Figure 2 shows a scan time summary of both centric FFE and standard FFE. The RMC with a 30-mm threshold in the centric ky-kz acquisition allows a 100% efficiency of collecting all echo signals with the mean scan time of 4:44 minutes (within 5 minutes in all but one with bradycardia) in our volunteers with heartrate range of 50-70 bpm. On the other hand, the RMC with a 5-mm threshold in the regular acquisition gave a various scan time (12 to 20 minutes, mean scan time of 14:56 minutes) depending on the efficiency of RMC. Applying the HR-DLR process provides all centric ky-kz FFE images with less noise and higher resolution outcomes (Figure 3). Figure 4 shows representative cases of 3D centric ky-kz FFE with HR-DLR and conventional FFE. The 3D centric ky-kz FFE with HR-DLR offers high-resolution images without sacrificing signal intensity and contrast with a scan time of less than 5 minutes. The sharpness of vessel structures is obtained with HR-DLR.
The centric FFE showed significantly higher image qualities in overall and RCA compared with standard FFE. Image qualities in LAD and LCx tended to be higher in centric FFE than in standard FFE but showed the no significant difference (Table 1).
The acquisition window of the centric ky-kz trajectory and standard was 80~90 and 120~130 ms, respectively.

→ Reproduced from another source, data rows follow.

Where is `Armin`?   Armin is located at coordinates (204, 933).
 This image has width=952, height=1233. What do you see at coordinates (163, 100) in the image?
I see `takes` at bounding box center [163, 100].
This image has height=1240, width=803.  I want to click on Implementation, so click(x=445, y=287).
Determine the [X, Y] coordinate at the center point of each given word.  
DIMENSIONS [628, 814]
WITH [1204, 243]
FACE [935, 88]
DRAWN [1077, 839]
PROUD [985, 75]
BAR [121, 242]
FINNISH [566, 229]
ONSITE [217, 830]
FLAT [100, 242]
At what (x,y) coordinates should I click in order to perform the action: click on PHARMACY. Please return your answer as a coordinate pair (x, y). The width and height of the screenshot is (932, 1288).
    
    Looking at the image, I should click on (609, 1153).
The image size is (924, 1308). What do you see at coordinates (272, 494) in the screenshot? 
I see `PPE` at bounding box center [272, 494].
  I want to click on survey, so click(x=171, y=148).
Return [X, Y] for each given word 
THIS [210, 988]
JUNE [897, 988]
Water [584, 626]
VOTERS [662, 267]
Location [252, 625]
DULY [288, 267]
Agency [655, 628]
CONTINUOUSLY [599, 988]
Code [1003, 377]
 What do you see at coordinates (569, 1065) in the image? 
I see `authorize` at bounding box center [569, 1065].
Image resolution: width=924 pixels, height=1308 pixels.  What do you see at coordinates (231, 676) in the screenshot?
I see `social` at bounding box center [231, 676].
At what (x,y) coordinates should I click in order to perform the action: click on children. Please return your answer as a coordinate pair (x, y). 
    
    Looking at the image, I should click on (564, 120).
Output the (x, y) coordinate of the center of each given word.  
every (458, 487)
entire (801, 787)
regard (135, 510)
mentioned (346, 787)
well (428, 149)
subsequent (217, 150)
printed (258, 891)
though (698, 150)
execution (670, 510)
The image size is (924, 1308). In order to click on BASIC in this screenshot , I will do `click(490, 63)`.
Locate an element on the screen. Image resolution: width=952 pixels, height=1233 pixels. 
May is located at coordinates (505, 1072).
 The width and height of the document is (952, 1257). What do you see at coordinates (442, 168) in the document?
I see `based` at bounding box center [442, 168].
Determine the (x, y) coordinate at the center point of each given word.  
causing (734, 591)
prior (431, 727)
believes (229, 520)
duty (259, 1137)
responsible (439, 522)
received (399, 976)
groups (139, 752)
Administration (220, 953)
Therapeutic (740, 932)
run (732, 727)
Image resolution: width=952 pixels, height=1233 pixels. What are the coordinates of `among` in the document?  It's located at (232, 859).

The shortening of entire scan time by using centric acquisition allows to apply a shorter acquisition window. Furthermore, the contrast-determined time of the centric order is filled at the center of k space. On the other hand, the contrast-determined time of the standard acquisition may be out at the off-center slice encoding, due to the linear k space filling in the PE direction (Figure 5).

Conclusions

The WHCA using centric ky-kz FFE with a 100% efficiency in RMC provides the entire scan time consistently almost within 5 minutes (all but one with bradycardia). In addition, applying HR-DLR offers denoising in source images and higher resolution images to improve delineation of small coronary arteries.
Our proposed WHCA allows a rapid data acquisition in spite of irregular breath pattern while providing the better image quality than conventional WHCA. This technique will improve the ease-of-use of coronary artery imaging for practical use.

Acknowledgements

This work was partly supported by an NIH grant (R01HL154092) (MM).